Package 'twitterwidget'

Title: Render a Twitter Status in R Markdown Pages
Description: Include the Twitter status widgets in HTML pages created using R markdown. The package uses the Twitter javascript APIs to embed in your document Twitter cards associated to specific statuses. The main targets are regular HTML pages or dashboards.
Authors: Guido Volpi [aut, cre]
Maintainer: Guido Volpi <[email protected]>
License: MIT + file LICENSE
Version: 0.1.1
Built: 2025-02-18 04:56:29 UTC
Source: https://github.com/guivo/twitterwidget

Help Index


Create a widget representing a twitter status

Description

The method create a widget able to embed a twitter status within a Rmd page. The main parameter is the status ID, other parameters will be passed to the factory method, according the official documentation: https://developer.twitter.com/en/docs/twitter-for-websites/embedded-tweets/guides/embedded-tweet-parameter-reference

Usage

twitterwidget(twid, pars = NULL, width = NULL, height = NULL,
  elementId = NULL)

Arguments

twid

ID of the twitter status, it should be passed as a string

pars

list() containing the optional parameters passed to request the rendering of the embedded tweets.

width

width of the widget

height

height of the widget

elementId

ID of the HTML element

Examples

twitterwidget('463440424141459456', list(cards='none'))

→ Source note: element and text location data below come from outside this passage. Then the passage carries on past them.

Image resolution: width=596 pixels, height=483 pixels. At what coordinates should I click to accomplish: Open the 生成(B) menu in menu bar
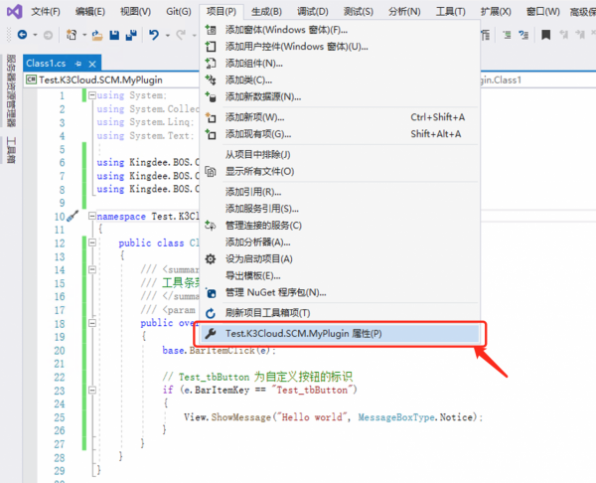point(268,11)
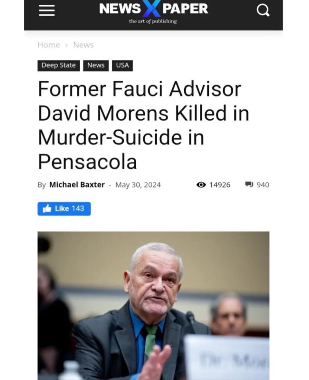Select the USA category tag
The width and height of the screenshot is (309, 380).
[122, 65]
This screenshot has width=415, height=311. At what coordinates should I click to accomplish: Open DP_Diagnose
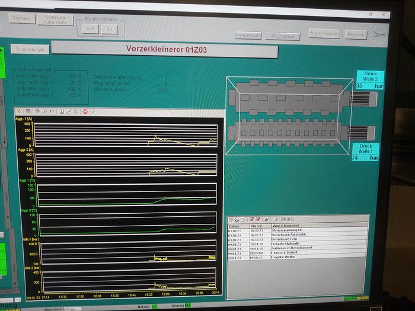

Shiny bindings for twitterwidget

Description

Output and render functions for using twitterwidget within Shiny applications and interactive Rmd documents.

Usage

twitterwidgetOutput(outputId, width = "100%", height = "400px")

renderTwitterwidget(expr, env = parent.frame(), quoted = FALSE)

Arguments

outputId

output variable to read from

width, height

Must be a valid CSS unit (like '100%', '400px', 'auto') or a number, which will be coerced to a string and have 'px' appended.

expr

An expression that generates a twitterwidget

env

The environment in which to evaluate expr.

quoted

Is expr a quoted expression (with quote())? This is useful if you want to save an expression in a variable.